Zhou : Surtout des patrons d’entreprises, des commerçants.

Ce que vous gagnez vous satisfait?

 : Bien sûr! Je gagne de 2 000 à 3 000 yuans par mois! C’est pas mal! (Le prix d’un sandwich est 2,5 yuans; on en a quatre pour un euro!)

Zhou : En ville, ils sont cinq à servir dans un restaurant et n’ont pas une minute pour s’asseoir! Ils gagnent 3 000 yuans par jour une fois l’impôt déduit.

Et la location?

 : C’est 1 200 yuans par mois. L’espace comprend le restaurant, et deux pièces en arrière : une de travail, et une chambre.

Mais vous travaillez plusieurs heures par jour, et à deux personnes.

Ma femme est venue m’aider quand j’ai ouvert ce restaurant.
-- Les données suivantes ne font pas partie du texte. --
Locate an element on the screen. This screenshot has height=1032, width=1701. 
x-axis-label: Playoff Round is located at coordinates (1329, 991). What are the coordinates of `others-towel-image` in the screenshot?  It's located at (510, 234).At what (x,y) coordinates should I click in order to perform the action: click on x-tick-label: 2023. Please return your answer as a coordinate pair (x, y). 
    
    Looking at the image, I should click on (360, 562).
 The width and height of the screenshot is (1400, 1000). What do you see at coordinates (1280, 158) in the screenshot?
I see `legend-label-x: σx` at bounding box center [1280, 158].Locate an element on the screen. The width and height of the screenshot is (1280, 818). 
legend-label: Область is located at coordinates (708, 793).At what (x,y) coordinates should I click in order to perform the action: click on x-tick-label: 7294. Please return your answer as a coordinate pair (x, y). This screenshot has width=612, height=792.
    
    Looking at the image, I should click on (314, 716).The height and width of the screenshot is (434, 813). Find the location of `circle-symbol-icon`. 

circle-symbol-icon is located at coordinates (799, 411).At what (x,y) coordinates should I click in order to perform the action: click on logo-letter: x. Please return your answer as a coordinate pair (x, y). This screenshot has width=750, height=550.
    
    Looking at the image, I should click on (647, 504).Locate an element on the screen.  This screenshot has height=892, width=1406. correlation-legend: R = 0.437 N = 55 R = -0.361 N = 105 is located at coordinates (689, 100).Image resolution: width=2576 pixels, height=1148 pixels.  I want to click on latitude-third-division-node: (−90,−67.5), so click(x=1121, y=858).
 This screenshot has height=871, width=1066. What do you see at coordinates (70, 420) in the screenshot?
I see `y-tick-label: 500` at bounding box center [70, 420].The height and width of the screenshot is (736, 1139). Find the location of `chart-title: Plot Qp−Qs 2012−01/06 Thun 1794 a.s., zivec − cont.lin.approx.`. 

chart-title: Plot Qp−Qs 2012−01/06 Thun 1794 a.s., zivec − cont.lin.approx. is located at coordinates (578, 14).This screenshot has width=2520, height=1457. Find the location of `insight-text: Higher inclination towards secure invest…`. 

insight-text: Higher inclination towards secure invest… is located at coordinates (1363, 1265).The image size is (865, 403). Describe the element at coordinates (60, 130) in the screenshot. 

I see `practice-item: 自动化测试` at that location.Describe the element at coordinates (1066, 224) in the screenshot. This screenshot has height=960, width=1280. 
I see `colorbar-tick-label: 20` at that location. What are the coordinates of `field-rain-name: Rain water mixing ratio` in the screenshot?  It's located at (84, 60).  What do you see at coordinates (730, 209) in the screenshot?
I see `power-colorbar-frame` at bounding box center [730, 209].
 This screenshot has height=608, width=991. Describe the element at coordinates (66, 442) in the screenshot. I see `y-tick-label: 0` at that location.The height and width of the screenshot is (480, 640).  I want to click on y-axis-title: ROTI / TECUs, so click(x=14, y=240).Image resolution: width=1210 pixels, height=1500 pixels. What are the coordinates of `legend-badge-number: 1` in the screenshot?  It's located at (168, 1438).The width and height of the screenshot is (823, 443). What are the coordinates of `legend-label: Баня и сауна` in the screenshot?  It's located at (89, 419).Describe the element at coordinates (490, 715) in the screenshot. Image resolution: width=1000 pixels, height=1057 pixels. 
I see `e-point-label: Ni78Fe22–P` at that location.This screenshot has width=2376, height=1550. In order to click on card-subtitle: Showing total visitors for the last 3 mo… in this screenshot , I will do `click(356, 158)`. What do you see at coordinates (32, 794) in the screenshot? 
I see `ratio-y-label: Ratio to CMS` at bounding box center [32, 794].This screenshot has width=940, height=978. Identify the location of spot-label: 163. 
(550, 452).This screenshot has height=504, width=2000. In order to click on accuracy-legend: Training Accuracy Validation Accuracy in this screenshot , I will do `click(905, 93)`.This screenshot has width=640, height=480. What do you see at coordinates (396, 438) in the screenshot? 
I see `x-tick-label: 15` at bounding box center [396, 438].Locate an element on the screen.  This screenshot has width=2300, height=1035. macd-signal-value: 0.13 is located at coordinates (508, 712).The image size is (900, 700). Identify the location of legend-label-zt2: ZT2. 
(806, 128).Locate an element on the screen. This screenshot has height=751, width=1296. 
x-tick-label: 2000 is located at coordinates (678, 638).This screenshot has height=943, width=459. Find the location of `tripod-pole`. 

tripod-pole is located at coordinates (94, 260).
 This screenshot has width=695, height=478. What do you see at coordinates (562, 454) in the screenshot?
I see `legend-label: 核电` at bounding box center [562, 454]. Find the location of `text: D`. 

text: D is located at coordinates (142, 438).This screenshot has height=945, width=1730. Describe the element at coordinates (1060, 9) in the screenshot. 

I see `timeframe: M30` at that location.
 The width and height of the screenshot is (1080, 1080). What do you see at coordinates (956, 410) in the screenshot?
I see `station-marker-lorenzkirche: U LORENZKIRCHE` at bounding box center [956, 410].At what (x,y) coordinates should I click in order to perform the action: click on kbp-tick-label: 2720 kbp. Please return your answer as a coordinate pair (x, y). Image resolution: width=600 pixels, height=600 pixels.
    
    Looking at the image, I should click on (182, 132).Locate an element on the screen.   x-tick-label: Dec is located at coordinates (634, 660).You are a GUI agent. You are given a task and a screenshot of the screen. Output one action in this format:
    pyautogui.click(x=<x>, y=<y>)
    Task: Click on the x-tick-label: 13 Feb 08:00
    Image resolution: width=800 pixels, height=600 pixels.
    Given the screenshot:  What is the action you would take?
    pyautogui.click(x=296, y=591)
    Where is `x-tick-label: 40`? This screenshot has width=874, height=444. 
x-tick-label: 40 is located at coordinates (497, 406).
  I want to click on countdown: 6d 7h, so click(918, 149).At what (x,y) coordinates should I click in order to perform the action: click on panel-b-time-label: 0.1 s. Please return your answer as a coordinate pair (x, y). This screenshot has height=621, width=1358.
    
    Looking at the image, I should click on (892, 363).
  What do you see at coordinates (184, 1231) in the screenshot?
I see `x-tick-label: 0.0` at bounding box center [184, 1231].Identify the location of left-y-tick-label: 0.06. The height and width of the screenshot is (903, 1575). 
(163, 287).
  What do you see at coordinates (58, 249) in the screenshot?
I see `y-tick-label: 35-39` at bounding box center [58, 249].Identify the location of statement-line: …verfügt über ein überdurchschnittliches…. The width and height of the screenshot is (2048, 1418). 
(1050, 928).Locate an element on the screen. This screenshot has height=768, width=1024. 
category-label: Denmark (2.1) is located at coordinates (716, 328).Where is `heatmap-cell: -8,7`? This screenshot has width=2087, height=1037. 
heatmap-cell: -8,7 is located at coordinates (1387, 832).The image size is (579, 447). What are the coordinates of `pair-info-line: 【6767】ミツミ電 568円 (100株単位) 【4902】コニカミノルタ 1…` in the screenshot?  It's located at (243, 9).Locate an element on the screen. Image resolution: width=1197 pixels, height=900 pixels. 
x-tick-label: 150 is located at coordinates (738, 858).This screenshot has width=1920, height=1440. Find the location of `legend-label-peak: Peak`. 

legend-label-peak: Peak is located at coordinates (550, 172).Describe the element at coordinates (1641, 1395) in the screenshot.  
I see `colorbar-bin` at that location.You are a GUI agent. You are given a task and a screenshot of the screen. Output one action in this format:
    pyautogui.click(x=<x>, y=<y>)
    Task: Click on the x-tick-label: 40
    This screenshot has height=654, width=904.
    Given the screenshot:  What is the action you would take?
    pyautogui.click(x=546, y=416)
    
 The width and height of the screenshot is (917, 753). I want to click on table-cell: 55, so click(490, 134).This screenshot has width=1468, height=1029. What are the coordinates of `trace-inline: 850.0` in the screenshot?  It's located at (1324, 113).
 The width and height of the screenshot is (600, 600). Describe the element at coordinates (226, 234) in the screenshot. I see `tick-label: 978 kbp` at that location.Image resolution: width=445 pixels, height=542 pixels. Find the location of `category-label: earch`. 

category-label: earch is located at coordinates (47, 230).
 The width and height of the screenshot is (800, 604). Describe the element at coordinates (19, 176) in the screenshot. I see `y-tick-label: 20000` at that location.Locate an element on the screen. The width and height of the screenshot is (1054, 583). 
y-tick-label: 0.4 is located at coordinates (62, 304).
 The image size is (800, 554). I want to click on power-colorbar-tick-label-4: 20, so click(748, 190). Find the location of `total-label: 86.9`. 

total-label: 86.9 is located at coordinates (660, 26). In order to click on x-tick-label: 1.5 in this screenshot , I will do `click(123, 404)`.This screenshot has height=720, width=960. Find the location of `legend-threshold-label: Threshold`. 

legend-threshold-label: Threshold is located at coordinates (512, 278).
Avant, elle ne travaillait pas; elle restait à la maison. En été, j’ouvre à 6 h 30, mais en hiver, à 8 h. Nous fermons à 23 h. Cependant, parfois, des clients fument et boivent jusqu’à 2 h du matin. Alors, je ne peux pas aller me reposer.

Est-ce par hasard que vous avez ouvert votre établissement dans cet arrondissement, bien loin du centre-ville?

 : Non, c’est en fonction de l’avenir. En 2007, le métro arrivera jusqu’ici. Nous sommes près de l’aéroport, et la zone se développe rapidement. On construit beaucoup. L’argent est dans les parages.

Zhou : Il faut voir le prix des loyers en ville… Inabordable!

Si les choses continuent de bien aller, s’améliorent même – je vous le souhaite – quels seront vos projets?

 : Je voudrais agrandir, ici, en avant, pour ajouter des tables. Et en arrière, je ferais un grand jardin, une terrasse. Aussi, nous servirons d’autres mets. Actuellement, nous n’avons pas de légumes, ni aucun plat sauté. Nous devrions commencer au cours de l’année.

Zhou Shuqin, vous n’avez jamais pensé à offrir d’autres plats, des légumes sautés par exemple?

Les clients qui viennent ici veulent manger de l’âne; c’est pour cela qu’ils viennent. Mais l’été, peut-être nous aurons quelques plats froids comme des arachides frites, des concombres filamentés. Prendriez-vous un autre bol de soupe?

Au moment d'aller sous presse, l'établissement de Lü et Zhou, vandalisé pour la seconde fois par le restaurateur voisin, a finalement décroché son enseigne.